> **Exercise requirements**: Return the listing below unchanged, except that the pictures are dropped.

> **Material for this task**:
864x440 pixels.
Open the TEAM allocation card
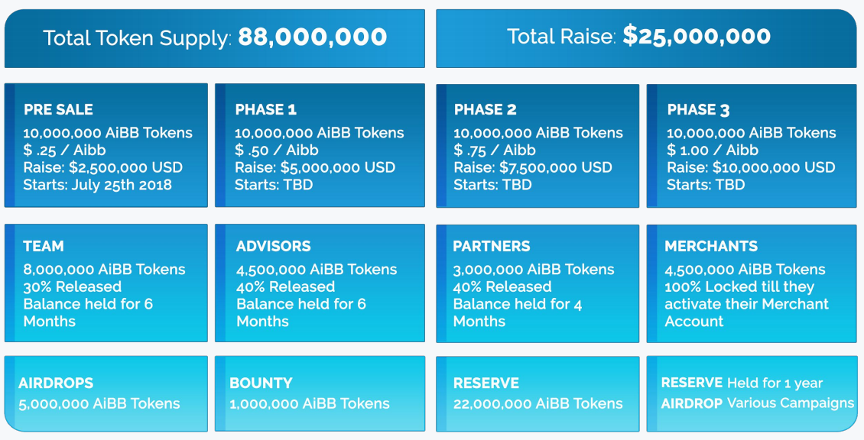[106, 283]
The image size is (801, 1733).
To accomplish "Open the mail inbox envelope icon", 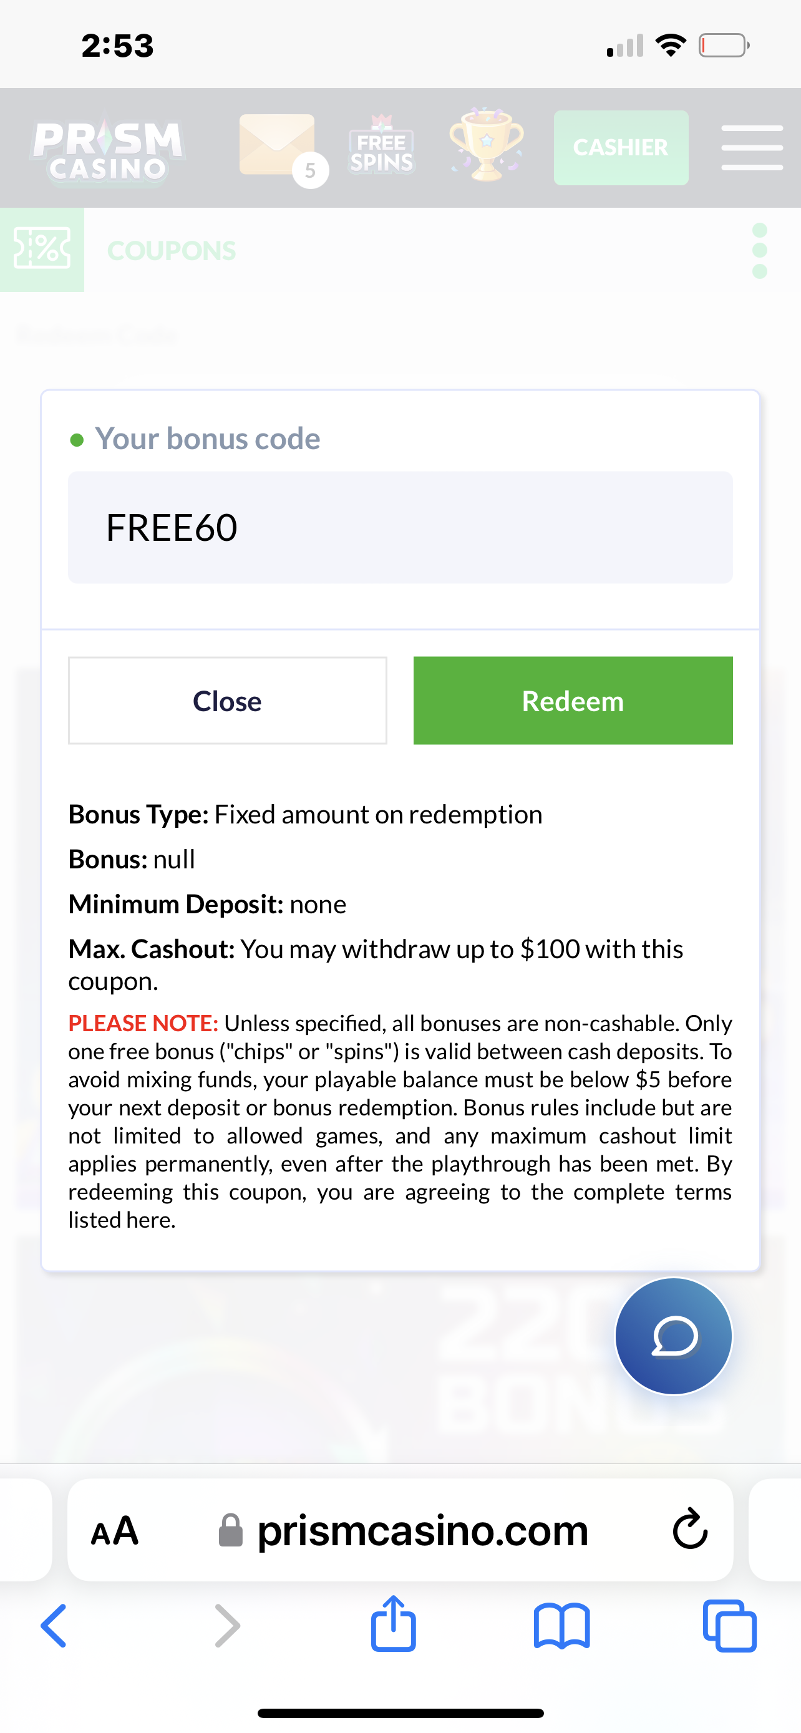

> **Problem solution**:
864x440 pixels.
Open the TEAM allocation card
[106, 283]
The image size is (801, 1733).
To accomplish "Open the mail inbox envelope icon", 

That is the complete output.